MuddyWater, an Iran-aligned threat actor, has been targeting critical infrastructure in Israel and Egypt using a novel spyware called MuddyViper.
The operation, active between September 2024 and March 2025, was uncovered by ESET researchers, who analyzed previously undocumented malware, refined techniques, and increased operational maturity from a group historically known for noisy, unsophisticated intrusions.
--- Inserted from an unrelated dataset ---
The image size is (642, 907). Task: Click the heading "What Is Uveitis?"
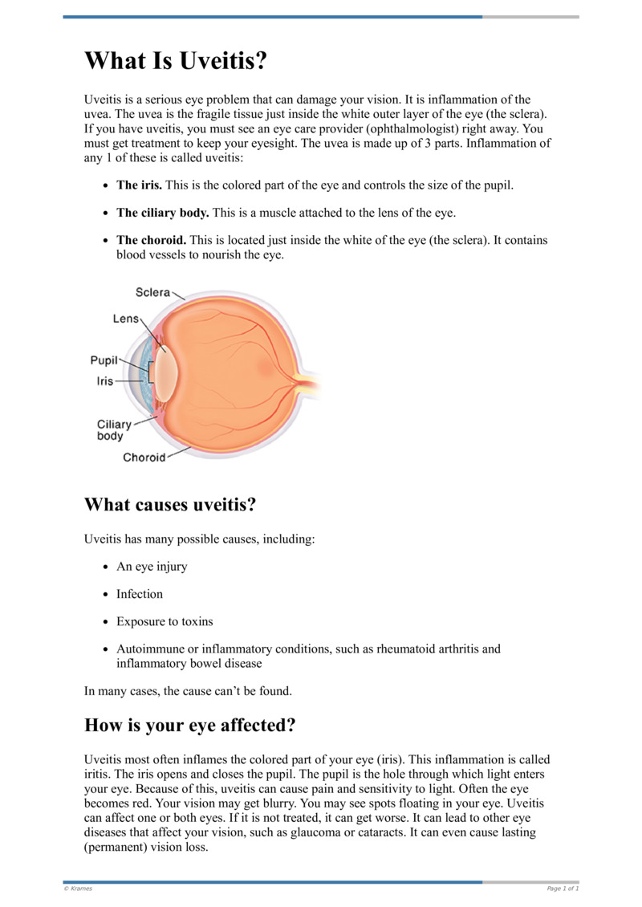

At the heart of the campaign is a new loader-backdoor combo including the Fooder loader and the MuddyViper backdoor. Fooder, a C/C++ loader, masquerades as a classic “Snake” game and features a custom delay function designed to evade automated sandbox analysis by mimicking game logic and introducing execution delays. Once launched, Fooder reflectively loads MuddyViper directly into memory, avoiding disk writes and standard detection mechanisms.

ESET
MuddyViper provides full remote control capabilities to attackers. It can collect system and browser data, steal credentials, launch reverse shells, and persist via registry keys or scheduled tasks. Notably, it uses verbose logging and a hardcoded list of over 150 process names to monitor the presence of security tools.
Communication with command-and-control (C&C) servers occurs over HTTPS, with data encrypted using AES-CBC via the Windows Cryptography API: Next Generation (CNG), a rarity among Iranian APTs and unusual across the threat landscape.
Beyond MuddyViper and Fooder, the campaign deployed an arsenal of custom and adapted tools:
- CE-Notes: A browser-data stealer focused on Chromium browsers, storing data locally in ce-notes.txt. It mimics GitHub's ChromElevator and circumvents Chrome's app-bound encryption.
- LP-Notes: A credential harvester using a fake Windows Security dialog to trick users into revealing login details. It stores encrypted credentials in lp-notes.txt.
- Blub: A cross-browser data stealer with support for Chrome, Firefox, Edge, and Opera. It decrypts and extracts stored credentials, saving them in plaintext.
- gosocks5 reverse tunnels: Go-based proxy tools used for stealthy C&C routing and lateral movement. These tools were often embedded within Fooder payloads and continue to be a mainstay in MuddyWater operations.

ESET
Targeting focus
MuddyWater has been active since at least 2017 and is linked to Iran's Ministry of Intelligence and Security. The threat actors' primary targets in this operation included engineering, government, manufacturing, utilities, and academic organizations in Israel, alongside a single technology firm in Egypt. Interestingly, one of the utility-sector victims had previously been compromised by Lyceum, another Iran-aligned group. This suggests potential collaboration or operational handoff, a theory reinforced by observed cooperation between MuddyWater and Lyceum in January and February 2025.
In that joint sub-campaign, initial access was gained via spearphishing that delivered Syncro RMM software. MuddyWater later installed PDQ Deploy and a Mimikatz loader disguised as a certificate file, likely handing control to Lyceum post-access, indicating a possible role for MuddyWater as an initial access broker.
ESET warns that despite traces of operational immaturity, the campaign's success in evading detection for months signals an urgent need for enhanced vigilance and cross-sector information sharing.